• [Input for this task]:
• • • •

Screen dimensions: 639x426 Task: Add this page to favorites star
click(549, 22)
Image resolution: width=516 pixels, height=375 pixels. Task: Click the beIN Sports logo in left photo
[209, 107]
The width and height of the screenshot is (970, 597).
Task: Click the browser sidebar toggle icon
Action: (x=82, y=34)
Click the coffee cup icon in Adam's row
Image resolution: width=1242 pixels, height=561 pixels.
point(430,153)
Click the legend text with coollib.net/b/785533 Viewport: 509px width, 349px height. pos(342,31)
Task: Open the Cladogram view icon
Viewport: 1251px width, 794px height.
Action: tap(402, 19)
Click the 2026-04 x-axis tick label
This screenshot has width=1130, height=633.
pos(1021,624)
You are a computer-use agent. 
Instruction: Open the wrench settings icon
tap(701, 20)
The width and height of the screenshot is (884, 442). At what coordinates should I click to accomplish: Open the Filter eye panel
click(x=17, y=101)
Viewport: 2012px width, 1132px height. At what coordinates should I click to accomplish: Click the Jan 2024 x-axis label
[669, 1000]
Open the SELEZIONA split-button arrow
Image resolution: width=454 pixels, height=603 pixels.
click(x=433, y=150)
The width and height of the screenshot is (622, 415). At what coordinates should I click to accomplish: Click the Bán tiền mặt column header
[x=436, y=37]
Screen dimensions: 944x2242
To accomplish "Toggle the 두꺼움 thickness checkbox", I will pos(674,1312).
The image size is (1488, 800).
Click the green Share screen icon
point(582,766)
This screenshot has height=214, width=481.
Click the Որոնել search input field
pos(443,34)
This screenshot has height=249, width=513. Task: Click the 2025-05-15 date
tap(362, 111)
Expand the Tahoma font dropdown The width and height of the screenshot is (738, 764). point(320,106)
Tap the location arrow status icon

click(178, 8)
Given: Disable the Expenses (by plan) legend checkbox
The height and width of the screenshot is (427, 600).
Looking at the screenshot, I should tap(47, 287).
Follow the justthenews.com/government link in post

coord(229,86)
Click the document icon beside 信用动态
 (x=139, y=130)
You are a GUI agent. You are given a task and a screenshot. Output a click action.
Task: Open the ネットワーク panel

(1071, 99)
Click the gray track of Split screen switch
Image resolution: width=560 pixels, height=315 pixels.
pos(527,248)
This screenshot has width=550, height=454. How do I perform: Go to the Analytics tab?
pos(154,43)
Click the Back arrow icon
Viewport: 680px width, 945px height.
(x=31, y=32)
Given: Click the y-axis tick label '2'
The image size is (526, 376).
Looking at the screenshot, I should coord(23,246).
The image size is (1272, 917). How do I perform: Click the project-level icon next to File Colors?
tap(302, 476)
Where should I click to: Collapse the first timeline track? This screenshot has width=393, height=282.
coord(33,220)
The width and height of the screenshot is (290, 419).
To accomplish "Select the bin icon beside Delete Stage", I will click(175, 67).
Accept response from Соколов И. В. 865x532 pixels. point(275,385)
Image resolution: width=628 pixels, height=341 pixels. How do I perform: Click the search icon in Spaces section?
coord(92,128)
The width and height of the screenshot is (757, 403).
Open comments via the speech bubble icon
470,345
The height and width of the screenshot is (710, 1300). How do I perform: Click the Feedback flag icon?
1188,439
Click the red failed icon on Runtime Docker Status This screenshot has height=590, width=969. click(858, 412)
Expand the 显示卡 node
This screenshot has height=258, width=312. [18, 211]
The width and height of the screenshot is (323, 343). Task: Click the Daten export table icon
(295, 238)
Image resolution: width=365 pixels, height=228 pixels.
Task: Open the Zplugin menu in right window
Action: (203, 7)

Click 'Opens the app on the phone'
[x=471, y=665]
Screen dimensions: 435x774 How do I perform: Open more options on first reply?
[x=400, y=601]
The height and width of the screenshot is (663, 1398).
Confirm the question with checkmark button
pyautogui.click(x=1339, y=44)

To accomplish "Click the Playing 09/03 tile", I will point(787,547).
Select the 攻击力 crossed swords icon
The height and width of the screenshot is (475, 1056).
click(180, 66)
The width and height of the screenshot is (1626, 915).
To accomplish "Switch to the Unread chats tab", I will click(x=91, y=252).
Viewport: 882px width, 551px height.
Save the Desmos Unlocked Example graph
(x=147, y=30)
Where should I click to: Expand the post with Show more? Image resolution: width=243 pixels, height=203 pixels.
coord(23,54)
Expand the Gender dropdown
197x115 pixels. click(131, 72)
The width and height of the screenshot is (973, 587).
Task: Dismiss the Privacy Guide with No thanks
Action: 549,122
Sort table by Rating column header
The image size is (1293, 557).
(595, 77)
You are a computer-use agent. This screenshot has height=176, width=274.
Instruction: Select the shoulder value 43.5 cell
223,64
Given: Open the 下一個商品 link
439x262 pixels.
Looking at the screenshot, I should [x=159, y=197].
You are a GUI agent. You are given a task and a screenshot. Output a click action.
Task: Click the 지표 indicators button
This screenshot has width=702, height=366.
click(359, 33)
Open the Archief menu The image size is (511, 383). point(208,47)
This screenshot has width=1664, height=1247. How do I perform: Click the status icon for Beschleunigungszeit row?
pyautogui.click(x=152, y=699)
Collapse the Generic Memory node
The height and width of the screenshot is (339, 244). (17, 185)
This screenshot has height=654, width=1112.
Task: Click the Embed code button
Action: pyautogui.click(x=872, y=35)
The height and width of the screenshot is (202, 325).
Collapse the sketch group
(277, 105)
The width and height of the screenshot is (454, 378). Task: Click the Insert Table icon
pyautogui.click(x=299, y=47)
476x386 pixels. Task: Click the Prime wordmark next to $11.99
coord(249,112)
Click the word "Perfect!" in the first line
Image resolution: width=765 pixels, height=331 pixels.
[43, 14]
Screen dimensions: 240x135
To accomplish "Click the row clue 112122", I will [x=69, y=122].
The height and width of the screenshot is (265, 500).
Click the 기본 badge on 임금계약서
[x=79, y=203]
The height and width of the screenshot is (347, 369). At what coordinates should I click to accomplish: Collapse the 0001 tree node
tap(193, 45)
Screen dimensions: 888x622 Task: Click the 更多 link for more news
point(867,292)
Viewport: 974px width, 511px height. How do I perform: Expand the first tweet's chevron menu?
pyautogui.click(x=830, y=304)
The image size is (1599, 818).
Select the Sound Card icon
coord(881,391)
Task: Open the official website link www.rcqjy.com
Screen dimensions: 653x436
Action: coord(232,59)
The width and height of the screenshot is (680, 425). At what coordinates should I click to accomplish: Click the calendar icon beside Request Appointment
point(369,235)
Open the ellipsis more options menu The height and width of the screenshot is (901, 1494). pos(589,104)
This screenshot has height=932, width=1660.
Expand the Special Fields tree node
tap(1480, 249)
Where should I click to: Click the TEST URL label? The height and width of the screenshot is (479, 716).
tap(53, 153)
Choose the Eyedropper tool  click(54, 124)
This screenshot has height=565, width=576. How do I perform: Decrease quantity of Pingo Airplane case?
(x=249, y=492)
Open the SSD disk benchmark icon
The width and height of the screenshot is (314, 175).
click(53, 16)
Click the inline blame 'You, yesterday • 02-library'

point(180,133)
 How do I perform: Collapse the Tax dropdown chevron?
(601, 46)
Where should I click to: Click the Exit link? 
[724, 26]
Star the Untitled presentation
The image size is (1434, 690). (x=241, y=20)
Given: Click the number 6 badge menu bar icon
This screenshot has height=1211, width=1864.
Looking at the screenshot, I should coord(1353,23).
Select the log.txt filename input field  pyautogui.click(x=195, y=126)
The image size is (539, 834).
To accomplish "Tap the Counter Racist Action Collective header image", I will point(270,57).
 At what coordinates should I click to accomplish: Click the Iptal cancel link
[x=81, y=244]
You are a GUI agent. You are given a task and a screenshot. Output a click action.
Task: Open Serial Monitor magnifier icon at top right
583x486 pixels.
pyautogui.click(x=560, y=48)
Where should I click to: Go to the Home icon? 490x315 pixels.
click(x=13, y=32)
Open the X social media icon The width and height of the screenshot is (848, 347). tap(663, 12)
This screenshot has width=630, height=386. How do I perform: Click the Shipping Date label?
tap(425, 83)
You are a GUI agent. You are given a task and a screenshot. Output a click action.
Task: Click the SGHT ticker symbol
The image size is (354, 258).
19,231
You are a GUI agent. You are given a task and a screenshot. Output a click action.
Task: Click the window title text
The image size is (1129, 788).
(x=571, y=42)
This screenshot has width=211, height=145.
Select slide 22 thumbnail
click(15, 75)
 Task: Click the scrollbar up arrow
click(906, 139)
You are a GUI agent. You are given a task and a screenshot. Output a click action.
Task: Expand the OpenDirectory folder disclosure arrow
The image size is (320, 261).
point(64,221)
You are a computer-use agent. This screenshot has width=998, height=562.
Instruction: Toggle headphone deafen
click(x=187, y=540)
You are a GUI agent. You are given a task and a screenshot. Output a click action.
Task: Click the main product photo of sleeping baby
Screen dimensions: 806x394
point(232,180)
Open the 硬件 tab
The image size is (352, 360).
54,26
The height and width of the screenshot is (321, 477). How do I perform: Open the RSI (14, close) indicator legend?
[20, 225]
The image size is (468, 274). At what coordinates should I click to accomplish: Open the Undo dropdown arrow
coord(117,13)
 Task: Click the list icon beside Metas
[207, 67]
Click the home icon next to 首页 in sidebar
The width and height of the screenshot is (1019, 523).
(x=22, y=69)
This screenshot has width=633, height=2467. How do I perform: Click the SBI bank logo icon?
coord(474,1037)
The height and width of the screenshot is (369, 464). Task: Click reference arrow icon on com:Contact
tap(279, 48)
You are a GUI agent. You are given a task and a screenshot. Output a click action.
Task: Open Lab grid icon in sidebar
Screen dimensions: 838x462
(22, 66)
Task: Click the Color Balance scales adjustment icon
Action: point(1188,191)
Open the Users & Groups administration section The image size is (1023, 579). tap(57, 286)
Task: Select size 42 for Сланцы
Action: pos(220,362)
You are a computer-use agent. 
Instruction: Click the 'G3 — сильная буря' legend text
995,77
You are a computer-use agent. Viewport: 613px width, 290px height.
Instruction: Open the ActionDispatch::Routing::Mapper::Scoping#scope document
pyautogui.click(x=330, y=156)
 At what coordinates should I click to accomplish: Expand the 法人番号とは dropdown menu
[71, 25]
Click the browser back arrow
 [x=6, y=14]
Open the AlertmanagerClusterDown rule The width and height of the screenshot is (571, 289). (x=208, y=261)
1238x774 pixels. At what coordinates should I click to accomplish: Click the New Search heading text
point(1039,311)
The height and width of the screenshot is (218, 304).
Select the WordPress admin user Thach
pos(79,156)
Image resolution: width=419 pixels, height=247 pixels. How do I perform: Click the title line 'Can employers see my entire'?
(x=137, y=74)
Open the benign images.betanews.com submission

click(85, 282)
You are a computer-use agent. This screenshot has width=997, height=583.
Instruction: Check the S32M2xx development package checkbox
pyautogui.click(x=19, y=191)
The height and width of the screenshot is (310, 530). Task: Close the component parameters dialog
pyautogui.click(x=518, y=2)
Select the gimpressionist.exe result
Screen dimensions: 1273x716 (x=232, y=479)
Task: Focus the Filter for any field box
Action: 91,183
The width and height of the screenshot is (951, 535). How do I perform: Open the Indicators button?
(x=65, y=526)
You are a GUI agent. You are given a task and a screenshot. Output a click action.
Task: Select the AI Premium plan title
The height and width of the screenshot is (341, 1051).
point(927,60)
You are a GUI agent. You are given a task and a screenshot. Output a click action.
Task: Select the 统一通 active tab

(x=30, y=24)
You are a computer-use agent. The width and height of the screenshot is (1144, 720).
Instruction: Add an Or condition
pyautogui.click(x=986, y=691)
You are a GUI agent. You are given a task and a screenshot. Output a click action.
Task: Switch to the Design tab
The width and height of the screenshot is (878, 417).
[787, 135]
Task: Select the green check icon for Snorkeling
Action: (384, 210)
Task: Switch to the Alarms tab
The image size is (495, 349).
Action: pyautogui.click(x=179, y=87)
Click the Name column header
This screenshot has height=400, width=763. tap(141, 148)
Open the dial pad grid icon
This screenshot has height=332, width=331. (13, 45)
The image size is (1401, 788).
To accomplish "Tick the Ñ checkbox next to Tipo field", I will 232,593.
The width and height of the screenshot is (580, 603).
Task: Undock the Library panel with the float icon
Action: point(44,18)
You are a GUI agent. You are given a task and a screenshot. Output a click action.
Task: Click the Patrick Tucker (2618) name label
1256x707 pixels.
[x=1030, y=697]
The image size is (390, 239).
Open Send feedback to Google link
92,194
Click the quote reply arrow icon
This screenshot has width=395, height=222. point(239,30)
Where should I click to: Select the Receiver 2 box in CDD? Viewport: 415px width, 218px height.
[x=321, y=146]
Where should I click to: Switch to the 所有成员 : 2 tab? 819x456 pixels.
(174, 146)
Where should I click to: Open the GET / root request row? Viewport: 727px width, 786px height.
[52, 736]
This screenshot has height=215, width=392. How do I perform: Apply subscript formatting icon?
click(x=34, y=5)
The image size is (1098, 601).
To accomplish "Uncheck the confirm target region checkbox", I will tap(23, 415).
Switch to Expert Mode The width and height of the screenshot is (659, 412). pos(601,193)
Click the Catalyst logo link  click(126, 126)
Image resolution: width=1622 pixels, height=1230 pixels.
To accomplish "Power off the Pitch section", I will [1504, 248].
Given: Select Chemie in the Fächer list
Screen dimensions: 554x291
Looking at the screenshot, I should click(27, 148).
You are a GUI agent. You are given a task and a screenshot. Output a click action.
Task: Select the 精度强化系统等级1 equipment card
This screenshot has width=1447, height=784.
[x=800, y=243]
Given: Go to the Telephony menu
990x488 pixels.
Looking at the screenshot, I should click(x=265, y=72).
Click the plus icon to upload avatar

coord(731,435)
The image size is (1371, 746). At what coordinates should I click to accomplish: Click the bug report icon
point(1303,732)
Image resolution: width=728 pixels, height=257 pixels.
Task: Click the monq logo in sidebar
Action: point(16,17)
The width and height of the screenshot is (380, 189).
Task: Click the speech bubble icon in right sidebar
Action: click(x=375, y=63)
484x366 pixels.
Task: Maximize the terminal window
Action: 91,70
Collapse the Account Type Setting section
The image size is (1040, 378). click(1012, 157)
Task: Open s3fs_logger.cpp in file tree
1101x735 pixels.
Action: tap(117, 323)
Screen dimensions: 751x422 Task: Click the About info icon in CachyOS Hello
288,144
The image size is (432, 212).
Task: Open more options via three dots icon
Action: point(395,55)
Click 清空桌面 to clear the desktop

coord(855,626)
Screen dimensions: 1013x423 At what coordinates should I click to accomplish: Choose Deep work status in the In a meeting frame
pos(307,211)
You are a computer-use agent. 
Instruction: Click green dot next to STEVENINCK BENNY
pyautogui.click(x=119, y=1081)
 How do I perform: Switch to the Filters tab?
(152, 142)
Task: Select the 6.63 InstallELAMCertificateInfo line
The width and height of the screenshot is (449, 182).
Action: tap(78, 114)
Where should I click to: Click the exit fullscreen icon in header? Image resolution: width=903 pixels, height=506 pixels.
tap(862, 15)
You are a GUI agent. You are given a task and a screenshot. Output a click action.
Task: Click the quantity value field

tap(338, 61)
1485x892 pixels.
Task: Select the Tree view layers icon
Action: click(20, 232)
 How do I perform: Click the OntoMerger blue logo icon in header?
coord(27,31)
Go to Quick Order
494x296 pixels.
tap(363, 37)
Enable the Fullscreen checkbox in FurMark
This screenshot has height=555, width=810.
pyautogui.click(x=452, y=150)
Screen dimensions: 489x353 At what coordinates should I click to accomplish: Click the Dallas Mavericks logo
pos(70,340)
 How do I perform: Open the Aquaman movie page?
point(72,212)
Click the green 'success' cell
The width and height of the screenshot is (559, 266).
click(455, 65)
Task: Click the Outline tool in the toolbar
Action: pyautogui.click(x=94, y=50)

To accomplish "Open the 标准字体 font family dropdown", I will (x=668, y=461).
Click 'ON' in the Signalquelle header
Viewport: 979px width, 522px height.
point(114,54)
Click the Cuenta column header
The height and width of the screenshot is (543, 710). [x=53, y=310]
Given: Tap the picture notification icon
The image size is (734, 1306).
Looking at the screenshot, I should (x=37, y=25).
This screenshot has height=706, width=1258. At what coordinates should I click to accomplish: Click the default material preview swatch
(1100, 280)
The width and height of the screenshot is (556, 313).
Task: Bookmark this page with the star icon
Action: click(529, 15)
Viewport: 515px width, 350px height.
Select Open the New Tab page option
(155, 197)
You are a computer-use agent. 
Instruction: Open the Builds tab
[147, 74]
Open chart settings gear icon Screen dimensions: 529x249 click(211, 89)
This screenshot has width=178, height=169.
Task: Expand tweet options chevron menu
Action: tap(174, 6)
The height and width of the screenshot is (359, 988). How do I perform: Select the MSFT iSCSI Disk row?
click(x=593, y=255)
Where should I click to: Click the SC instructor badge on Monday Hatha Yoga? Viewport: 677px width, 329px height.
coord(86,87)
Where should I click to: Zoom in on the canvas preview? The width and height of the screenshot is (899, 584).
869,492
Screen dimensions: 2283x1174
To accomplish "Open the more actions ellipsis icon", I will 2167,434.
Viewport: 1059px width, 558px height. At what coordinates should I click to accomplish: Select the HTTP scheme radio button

• • • •

• [Prompt]:
Copy, unchanged, everything among the items above from the line containing "This screenshot has width=1664, height=1247." down to the line containing "pyautogui.click(x=152, y=699)".

• [The output]:
This screenshot has width=1664, height=1247. How do I perform: Click the status icon for Beschleunigungszeit row?
pyautogui.click(x=152, y=699)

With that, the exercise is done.